• [EXERCISE PROMPT]: Every line of the data below should be printed exactly.

━━━━━ RECORDED DATA

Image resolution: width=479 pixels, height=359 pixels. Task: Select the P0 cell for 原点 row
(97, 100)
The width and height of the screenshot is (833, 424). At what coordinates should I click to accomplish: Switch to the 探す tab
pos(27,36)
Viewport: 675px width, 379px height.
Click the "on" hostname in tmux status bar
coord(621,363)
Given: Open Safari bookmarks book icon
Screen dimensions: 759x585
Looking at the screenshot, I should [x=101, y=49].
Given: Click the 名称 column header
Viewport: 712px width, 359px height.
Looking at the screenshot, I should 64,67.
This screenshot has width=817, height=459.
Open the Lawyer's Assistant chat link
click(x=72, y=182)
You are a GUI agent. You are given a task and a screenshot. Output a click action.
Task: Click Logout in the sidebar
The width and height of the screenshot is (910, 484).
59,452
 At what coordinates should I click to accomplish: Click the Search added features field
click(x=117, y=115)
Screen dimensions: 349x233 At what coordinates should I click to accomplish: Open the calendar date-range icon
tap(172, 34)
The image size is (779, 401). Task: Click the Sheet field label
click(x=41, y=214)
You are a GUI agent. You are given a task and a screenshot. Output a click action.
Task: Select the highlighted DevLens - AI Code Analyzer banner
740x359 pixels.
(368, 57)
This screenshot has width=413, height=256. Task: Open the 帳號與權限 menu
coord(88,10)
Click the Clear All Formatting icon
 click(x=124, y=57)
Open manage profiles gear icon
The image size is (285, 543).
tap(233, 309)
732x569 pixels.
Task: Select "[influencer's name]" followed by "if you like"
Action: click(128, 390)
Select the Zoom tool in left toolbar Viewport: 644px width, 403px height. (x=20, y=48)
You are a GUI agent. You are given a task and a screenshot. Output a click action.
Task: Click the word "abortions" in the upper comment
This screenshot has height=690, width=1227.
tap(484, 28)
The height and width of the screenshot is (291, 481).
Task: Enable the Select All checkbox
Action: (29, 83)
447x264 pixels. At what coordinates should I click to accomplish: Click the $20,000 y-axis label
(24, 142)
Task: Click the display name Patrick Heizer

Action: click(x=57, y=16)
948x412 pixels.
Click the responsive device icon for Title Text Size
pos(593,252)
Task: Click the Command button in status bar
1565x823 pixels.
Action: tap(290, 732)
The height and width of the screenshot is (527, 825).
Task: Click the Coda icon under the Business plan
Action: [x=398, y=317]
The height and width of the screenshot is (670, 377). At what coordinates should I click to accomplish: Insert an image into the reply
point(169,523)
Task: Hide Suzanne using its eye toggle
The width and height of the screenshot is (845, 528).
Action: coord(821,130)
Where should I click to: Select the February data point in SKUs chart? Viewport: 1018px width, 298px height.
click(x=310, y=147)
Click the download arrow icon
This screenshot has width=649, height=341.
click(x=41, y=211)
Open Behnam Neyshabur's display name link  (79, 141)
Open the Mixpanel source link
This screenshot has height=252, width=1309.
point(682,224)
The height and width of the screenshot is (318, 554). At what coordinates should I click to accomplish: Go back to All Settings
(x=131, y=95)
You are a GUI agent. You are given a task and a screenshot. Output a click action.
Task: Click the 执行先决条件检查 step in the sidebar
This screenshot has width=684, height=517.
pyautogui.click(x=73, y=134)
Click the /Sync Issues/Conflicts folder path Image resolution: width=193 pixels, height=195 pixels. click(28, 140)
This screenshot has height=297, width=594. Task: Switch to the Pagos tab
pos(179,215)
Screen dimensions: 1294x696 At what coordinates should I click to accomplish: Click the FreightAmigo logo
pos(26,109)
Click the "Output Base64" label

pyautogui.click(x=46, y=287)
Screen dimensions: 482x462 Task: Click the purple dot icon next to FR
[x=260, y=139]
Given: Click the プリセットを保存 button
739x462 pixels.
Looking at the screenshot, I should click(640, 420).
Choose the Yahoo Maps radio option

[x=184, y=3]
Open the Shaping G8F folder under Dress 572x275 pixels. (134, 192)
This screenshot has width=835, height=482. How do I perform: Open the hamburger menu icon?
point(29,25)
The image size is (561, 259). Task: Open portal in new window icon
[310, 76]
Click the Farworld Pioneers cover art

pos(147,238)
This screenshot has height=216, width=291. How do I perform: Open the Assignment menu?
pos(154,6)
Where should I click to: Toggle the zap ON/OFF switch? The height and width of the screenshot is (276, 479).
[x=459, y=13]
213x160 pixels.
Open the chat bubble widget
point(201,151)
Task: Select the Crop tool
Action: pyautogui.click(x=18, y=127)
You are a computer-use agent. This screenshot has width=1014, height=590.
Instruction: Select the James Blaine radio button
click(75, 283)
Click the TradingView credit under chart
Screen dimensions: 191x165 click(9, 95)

━━━━━━━━━━

• [TASK SOLUTION]:
Image resolution: width=479 pixels, height=359 pixels. Task: Select the P0 cell for 原点 row
(97, 100)
The width and height of the screenshot is (833, 424). At what coordinates should I click to accomplish: Switch to the 探す tab
pos(27,36)
Viewport: 675px width, 379px height.
Click the "on" hostname in tmux status bar
coord(621,363)
Given: Open Safari bookmarks book icon
Screen dimensions: 759x585
Looking at the screenshot, I should [x=101, y=49].
Given: Click the 名称 column header
Viewport: 712px width, 359px height.
Looking at the screenshot, I should 64,67.
This screenshot has width=817, height=459.
Open the Lawyer's Assistant chat link
click(x=72, y=182)
You are a GUI agent. You are given a task and a screenshot. Output a click action.
Task: Click Logout in the sidebar
The width and height of the screenshot is (910, 484).
59,452
 At what coordinates should I click to accomplish: Click the Search added features field
click(x=117, y=115)
Screen dimensions: 349x233 At what coordinates should I click to accomplish: Open the calendar date-range icon
tap(172, 34)
The image size is (779, 401). Task: Click the Sheet field label
click(x=41, y=214)
You are a GUI agent. You are given a task and a screenshot. Output a click action.
Task: Select the highlighted DevLens - AI Code Analyzer banner
740x359 pixels.
(368, 57)
This screenshot has width=413, height=256. Task: Open the 帳號與權限 menu
coord(88,10)
Click the Clear All Formatting icon
 click(x=124, y=57)
Open manage profiles gear icon
The image size is (285, 543).
tap(233, 309)
732x569 pixels.
Task: Select "[influencer's name]" followed by "if you like"
Action: click(128, 390)
Select the Zoom tool in left toolbar Viewport: 644px width, 403px height. (x=20, y=48)
You are a GUI agent. You are given a task and a screenshot. Output a click action.
Task: Click the word "abortions" in the upper comment
This screenshot has height=690, width=1227.
tap(484, 28)
The height and width of the screenshot is (291, 481).
Task: Enable the Select All checkbox
Action: (29, 83)
447x264 pixels. At what coordinates should I click to accomplish: Click the $20,000 y-axis label
(24, 142)
Task: Click the display name Patrick Heizer

Action: click(x=57, y=16)
948x412 pixels.
Click the responsive device icon for Title Text Size
pos(593,252)
Task: Click the Command button in status bar
1565x823 pixels.
Action: tap(290, 732)
The height and width of the screenshot is (527, 825).
Task: Click the Coda icon under the Business plan
Action: [x=398, y=317]
The height and width of the screenshot is (670, 377). At what coordinates should I click to accomplish: Insert an image into the reply
point(169,523)
Task: Hide Suzanne using its eye toggle
The width and height of the screenshot is (845, 528).
Action: coord(821,130)
Where should I click to: Select the February data point in SKUs chart? Viewport: 1018px width, 298px height.
click(x=310, y=147)
Click the download arrow icon
This screenshot has width=649, height=341.
click(x=41, y=211)
Open Behnam Neyshabur's display name link  (79, 141)
Open the Mixpanel source link
This screenshot has height=252, width=1309.
point(682,224)
The height and width of the screenshot is (318, 554). At what coordinates should I click to accomplish: Go back to All Settings
(x=131, y=95)
You are a GUI agent. You are given a task and a screenshot. Output a click action.
Task: Click the 执行先决条件检查 step in the sidebar
This screenshot has width=684, height=517.
pyautogui.click(x=73, y=134)
Click the /Sync Issues/Conflicts folder path Image resolution: width=193 pixels, height=195 pixels. click(28, 140)
This screenshot has height=297, width=594. Task: Switch to the Pagos tab
pos(179,215)
Screen dimensions: 1294x696 At what coordinates should I click to accomplish: Click the FreightAmigo logo
pos(26,109)
Click the "Output Base64" label

pyautogui.click(x=46, y=287)
Screen dimensions: 482x462 Task: Click the purple dot icon next to FR
[x=260, y=139]
Given: Click the プリセットを保存 button
739x462 pixels.
Looking at the screenshot, I should click(640, 420).
Choose the Yahoo Maps radio option

[x=184, y=3]
Open the Shaping G8F folder under Dress 572x275 pixels. (134, 192)
This screenshot has width=835, height=482. How do I perform: Open the hamburger menu icon?
point(29,25)
The image size is (561, 259). Task: Open portal in new window icon
[310, 76]
Click the Farworld Pioneers cover art

pos(147,238)
This screenshot has height=216, width=291. How do I perform: Open the Assignment menu?
pos(154,6)
Where should I click to: Toggle the zap ON/OFF switch? The height and width of the screenshot is (276, 479).
[x=459, y=13]
213x160 pixels.
Open the chat bubble widget
point(201,151)
Task: Select the Crop tool
Action: pyautogui.click(x=18, y=127)
You are a computer-use agent. This screenshot has width=1014, height=590.
Instruction: Select the James Blaine radio button
click(75, 283)
Click the TradingView credit under chart
Screen dimensions: 191x165 click(9, 95)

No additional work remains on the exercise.